→ **Collected data**:

*** Begin section ***

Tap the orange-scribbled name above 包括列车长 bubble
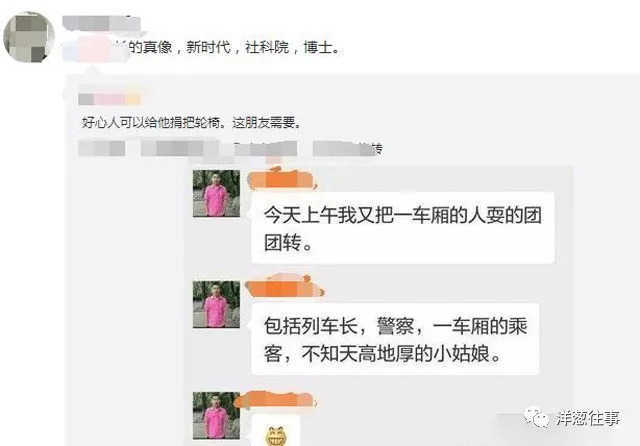 point(284,288)
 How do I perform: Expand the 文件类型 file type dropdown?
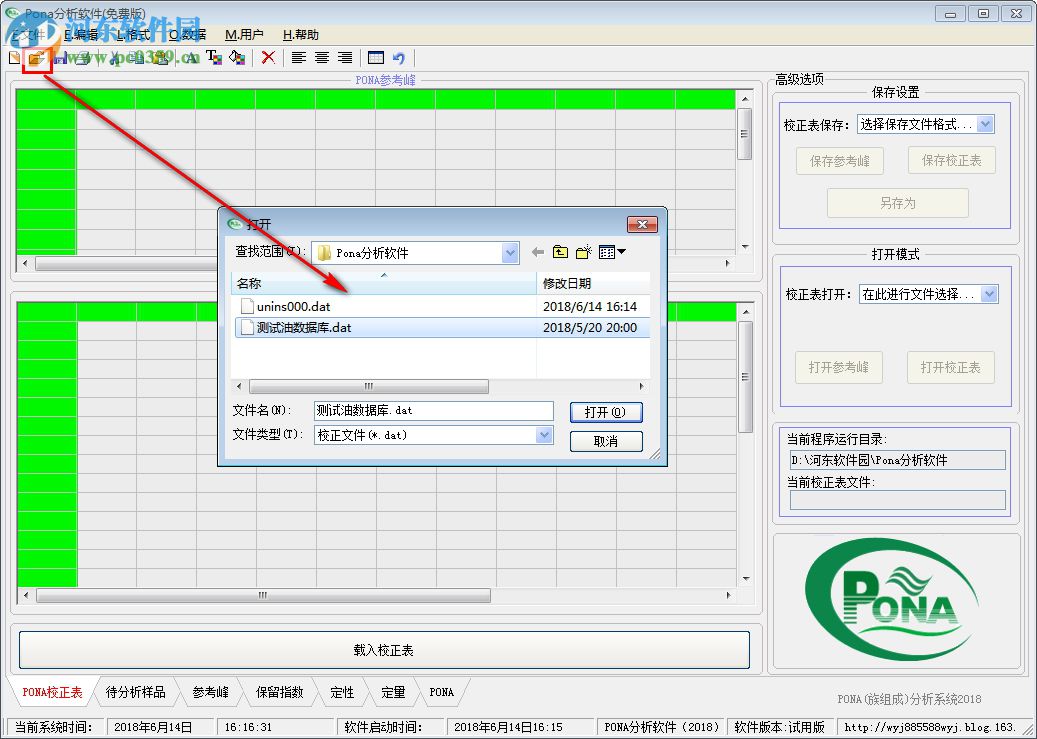point(544,435)
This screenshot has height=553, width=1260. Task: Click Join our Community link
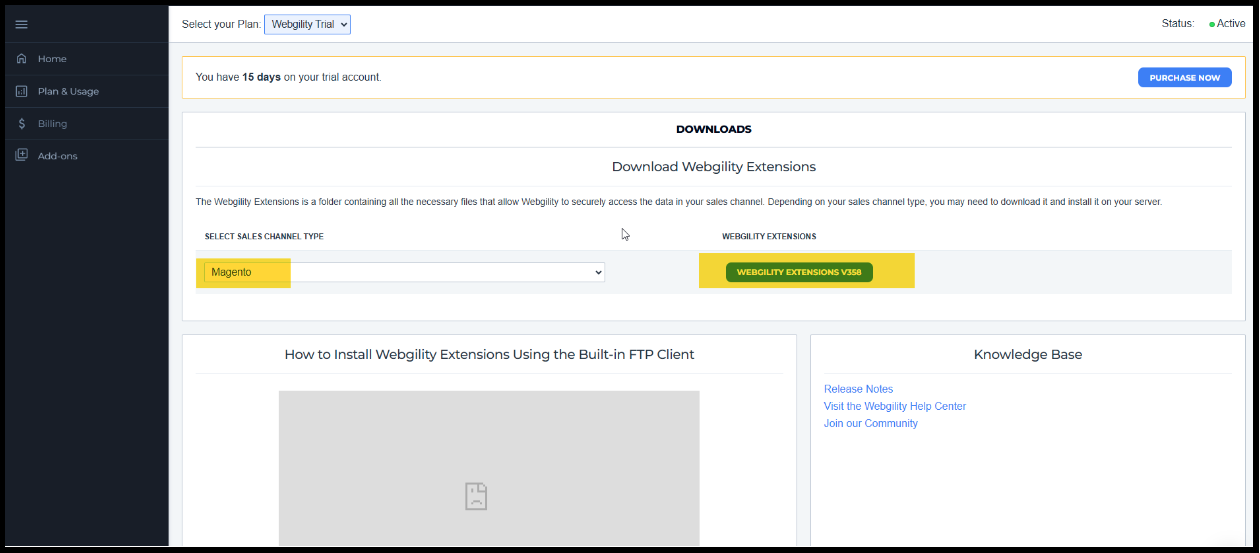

*** End section ***

→ **Problem to solve**: An exact reproduction of the data above is required, with every picture removed.

→ **Written solution**:
Tap the orange-scribbled name above 包括列车长 bubble
 point(284,288)
 How do I perform: Expand the 文件类型 file type dropdown?
point(544,435)
This screenshot has height=553, width=1260. Task: Click Join our Community link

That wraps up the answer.